EXERCISE OBJECTIVE
Your reply must consist of the data below, reproduced character for character.

[Stored data]
%%

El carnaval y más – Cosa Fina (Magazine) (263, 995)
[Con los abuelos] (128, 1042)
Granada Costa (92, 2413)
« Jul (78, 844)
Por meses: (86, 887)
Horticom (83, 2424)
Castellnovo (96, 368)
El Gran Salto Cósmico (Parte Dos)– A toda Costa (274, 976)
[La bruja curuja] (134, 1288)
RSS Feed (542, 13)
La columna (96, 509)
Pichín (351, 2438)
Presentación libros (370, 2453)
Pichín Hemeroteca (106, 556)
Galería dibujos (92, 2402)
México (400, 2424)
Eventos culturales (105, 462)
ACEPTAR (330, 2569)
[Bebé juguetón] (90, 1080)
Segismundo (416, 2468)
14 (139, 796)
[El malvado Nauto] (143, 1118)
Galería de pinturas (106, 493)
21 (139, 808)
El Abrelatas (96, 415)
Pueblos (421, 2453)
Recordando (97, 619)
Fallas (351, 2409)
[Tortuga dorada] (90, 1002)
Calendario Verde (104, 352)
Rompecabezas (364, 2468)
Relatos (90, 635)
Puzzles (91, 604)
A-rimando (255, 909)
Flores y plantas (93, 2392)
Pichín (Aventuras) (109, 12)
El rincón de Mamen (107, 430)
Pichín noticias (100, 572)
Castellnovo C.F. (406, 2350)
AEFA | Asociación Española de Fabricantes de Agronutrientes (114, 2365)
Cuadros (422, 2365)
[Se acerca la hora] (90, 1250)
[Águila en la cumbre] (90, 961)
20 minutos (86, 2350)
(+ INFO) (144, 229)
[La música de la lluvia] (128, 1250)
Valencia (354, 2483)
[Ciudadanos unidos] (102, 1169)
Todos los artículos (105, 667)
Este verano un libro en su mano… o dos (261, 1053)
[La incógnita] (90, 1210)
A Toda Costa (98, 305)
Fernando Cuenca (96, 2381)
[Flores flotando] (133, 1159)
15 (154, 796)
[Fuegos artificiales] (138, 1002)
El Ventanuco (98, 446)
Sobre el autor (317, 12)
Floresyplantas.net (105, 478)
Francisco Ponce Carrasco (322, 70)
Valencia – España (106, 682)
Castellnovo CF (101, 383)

%%

ANSWER AREA
El carnaval y más – Cosa Fina (Magazine) (263, 995)
[Con los abuelos] (128, 1042)
Granada Costa (92, 2413)
« Jul (78, 844)
Por meses: (86, 887)
Horticom (83, 2424)
Castellnovo (96, 368)
El Gran Salto Cósmico (Parte Dos)– A toda Costa (274, 976)
[La bruja curuja] (134, 1288)
RSS Feed (542, 13)
La columna (96, 509)
Pichín (351, 2438)
Presentación libros (370, 2453)
Pichín Hemeroteca (106, 556)
Galería dibujos (92, 2402)
México (400, 2424)
Eventos culturales (105, 462)
ACEPTAR (330, 2569)
[Bebé juguetón] (90, 1080)
Segismundo (416, 2468)
14 (139, 796)
[El malvado Nauto] (143, 1118)
Galería de pinturas (106, 493)
21 (139, 808)
El Abrelatas (96, 415)
Pueblos (421, 2453)
Recordando (97, 619)
Fallas (351, 2409)
[Tortuga dorada] (90, 1002)
Calendario Verde (104, 352)
Rompecabezas (364, 2468)
Relatos (90, 635)
Puzzles (91, 604)
A-rimando (255, 909)
Flores y plantas (93, 2392)
Pichín (Aventuras) (109, 12)
El rincón de Mamen (107, 430)
Pichín noticias (100, 572)
Castellnovo C.F. (406, 2350)
AEFA | Asociación Española de Fabricantes de Agronutrientes (114, 2365)
Cuadros (422, 2365)
[Se acerca la hora] (90, 1250)
[Águila en la cumbre] (90, 961)
20 minutos (86, 2350)
(+ INFO) (144, 229)
[La música de la lluvia] (128, 1250)
Valencia (354, 2483)
[Ciudadanos unidos] (102, 1169)
Todos los artículos (105, 667)
Este verano un libro en su mano… o dos (261, 1053)
[La incógnita] (90, 1210)
A Toda Costa (98, 305)
Fernando Cuenca (96, 2381)
[Flores flotando] (133, 1159)
15 (154, 796)
[Fuegos artificiales] (138, 1002)
El Ventanuco (98, 446)
Sobre el autor (317, 12)
Floresyplantas.net (105, 478)
Francisco Ponce Carrasco (322, 70)
Valencia – España (106, 682)
Castellnovo CF (101, 383)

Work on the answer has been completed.